国内4年制大学唯一の食品包装学研究室が「TOKYO PACK 2024」に出展
2024.11.14
本学の家政学部食物学科には、北澤裕明(きたざわひろあき)准教授が主宰する4年制大学では日本唯一となる「食品包装」の研究室があります。このたび、10月23日(水)から10月25日(金)にかけて東京ビッグサイトで行われた国際包装展「TOKYO PACK 2024」(主催:公益財団法人日本包装技術協会)に同研究室が出展しました。
また、25日(金)に開催されたセミナーセッション「学生と共に考える未来“パッケージに求められるサステナビリティ”」に、研究室を代表して、4年生の太田眞唯子(おおたまゆこ)さんが登壇。
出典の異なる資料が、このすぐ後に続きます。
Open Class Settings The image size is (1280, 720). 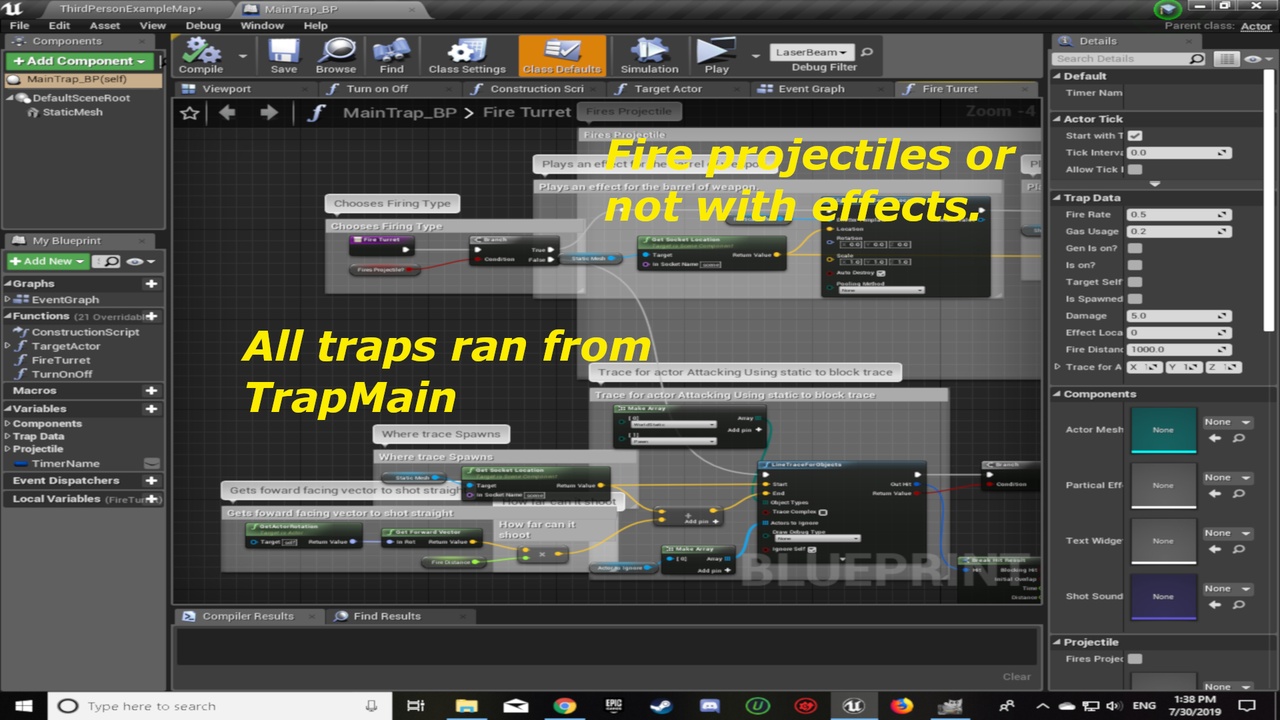click(x=467, y=56)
環境省の「サステナビリティ広報大使」も務めるお笑い芸人のマシンガンズ滝沢秀一(たきざわしゅういち)氏や国立環境研究所の稲葉陸太(いなばろくた)氏、東京大学や東京農業大学でサステナビリティ活動に取り組む学生らと、「これからのパッケージ」についてディスカッションを行いました。
パッケージの「あるべき姿」と「現在のギャップ」
学生を交えてディスカッション
太田さんが参加したセミナーセッション「学生と共に考える未来“パッケージに求められるサステナビリティ”」では、はじめに登壇者それぞれの活動を紹介する時間が設けられました。太田さんは、所属する食品学・食品包装学研究室が扱う食品包装に関する2つのテーマ「食べ物のおいしさを保つための品質保持設計」「壊れやすい食べ物を守るための損傷防止」を紹介し、その中で自身の研究「モールドトレイの透湿性と青果物の品質変化の関係」について詳細を説明しました。説明の最後には「最終的に青果物の流通方法や梱包資材の最適化に貢献したい」と今後の抱負も述べました。
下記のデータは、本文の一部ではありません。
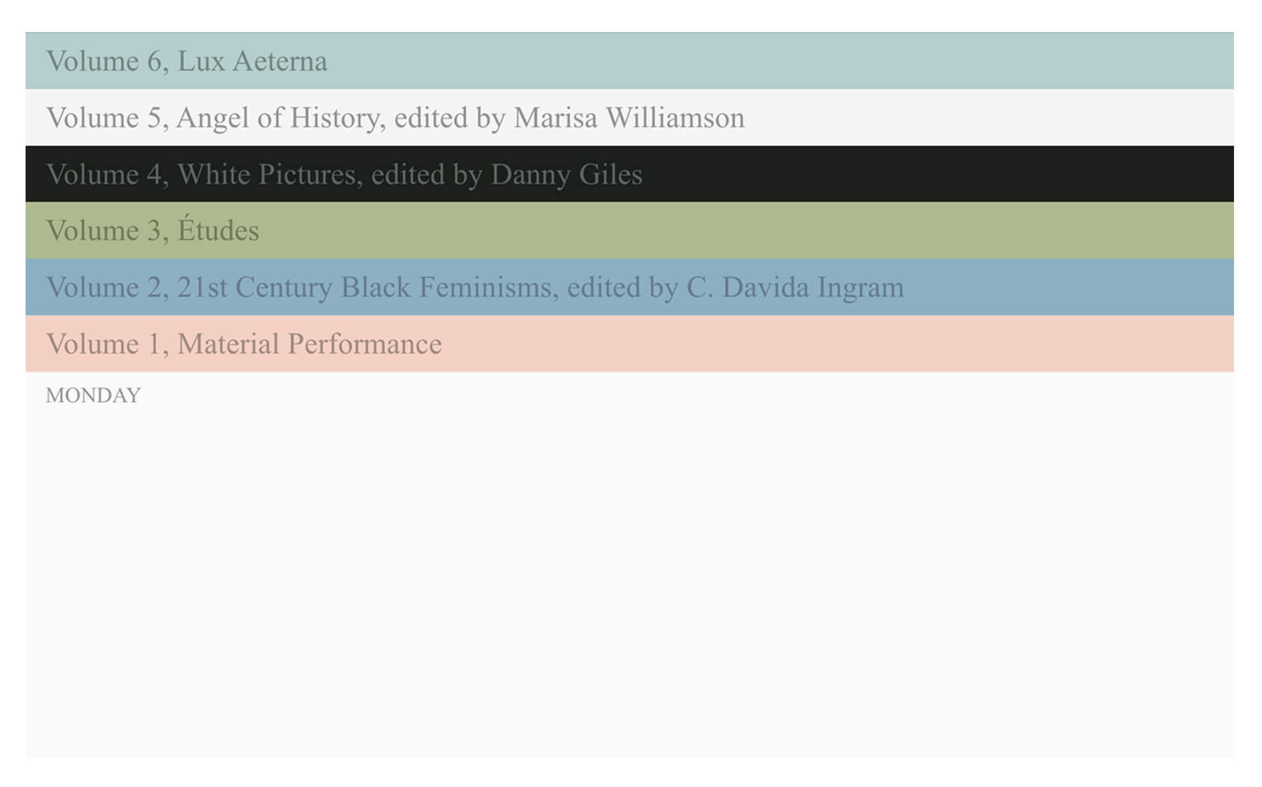Click the name Danny Giles
The height and width of the screenshot is (787, 1262).
point(566,174)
同じく登壇した東京大学の「GX学生ネットワーク」や東京農工大学の「プラスチックごみ減らし隊」の学生たちも活動を紹介し、後半は登壇者によるディスカッションに。
司会者より提示された「パッケージによる賞味期限の延長は良いことか?」というテーマについて、太田さんから「パッケージによって食品の“味や食感を変えず”に賞味期限を延長することができます。味や食感の品質劣化の原因として、酸素や水分、温度などさまざまな要因がありますが、それらを制御するためにパッケージは品質保持設計によりpHや水分活性を調整しています。食品ロス削減の面からもパッケージが果せる役割は大きいと思います」と食品包装学の観点から発言がありました。それをきっかけとして、「パッケージによる健康被害の可能性は?」「不必要に延長するのではなく、食品ごとに見合った賞味期限があるのでは?」などの疑問や意見が飛び交い、ディスカッションは盛り上がりました。
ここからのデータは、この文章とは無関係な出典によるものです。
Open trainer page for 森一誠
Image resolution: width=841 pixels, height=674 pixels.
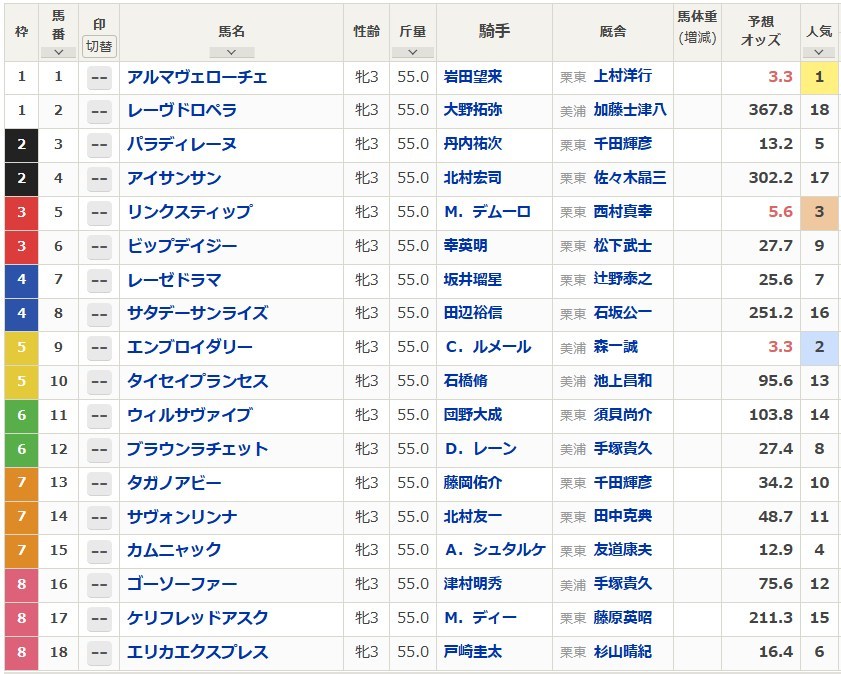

「私の研究の軸になっている包装について、さまざまな視点をもつ方々と意見を交わすことができ、たいへん勉強になりました。この経験を今後の研究に生かすことは勿論、これからの私たちの生活に長く寄り添うことのできるパッケージとは何か?より多くの人が考えるきっかけとなりましたら幸いです。」(太田さん)
食品学・食品包装学研究室が
包装設計に関する研究事例を紹介
「TOKYO PACK」は2年に1度開催され、今回で30回を数えます。国内外から包装資材・容器や包装機械のメーカーなど700社を超える出展があり、3日間で延べ22万人以上の来場がありました。各社のブースで賑わうなか、今回からの新企画として「Packaging Academia」と題したエリアが設けられ、本学の食品学・食品包装学研究室は東京科学大学らとともに展示を行いました。このエリアは「包装」をテーマとする産学連携のコミュニティーゾーンとして、大学の最先端の技術・情報等と、来場者のニーズを掛け合わせ、包装産業の一層の活性化を促進することを目的としています。
本学は、最近の研究テーマや「取り残しを減らすための包装設計」に資する研究事例を紹介し、大学における食品包装研究について多くの来場者に興味を持っていただけました。
「まだまだ新しい研究室ですが、多くの方々にお越しいただき、研究室の存在と趣意を大いにアピールすることができました。特に印象的だったのは、本学の卒業生の方々が、『激励』するかのように駆けつけてくださったことです。本学の学びが卒業生の食品業界・包装業界における活躍に結びついていることを改めて認識することができました」(北澤准教授)
本学の食品学・食品包装学研究室では、今後も食品包装に関する産業および研究分野の発展に貢献できるよう活動してまいります。
※日本女子大学は、2025年4月に現在の家政学部食物学科を基とした、食科学部を開設します。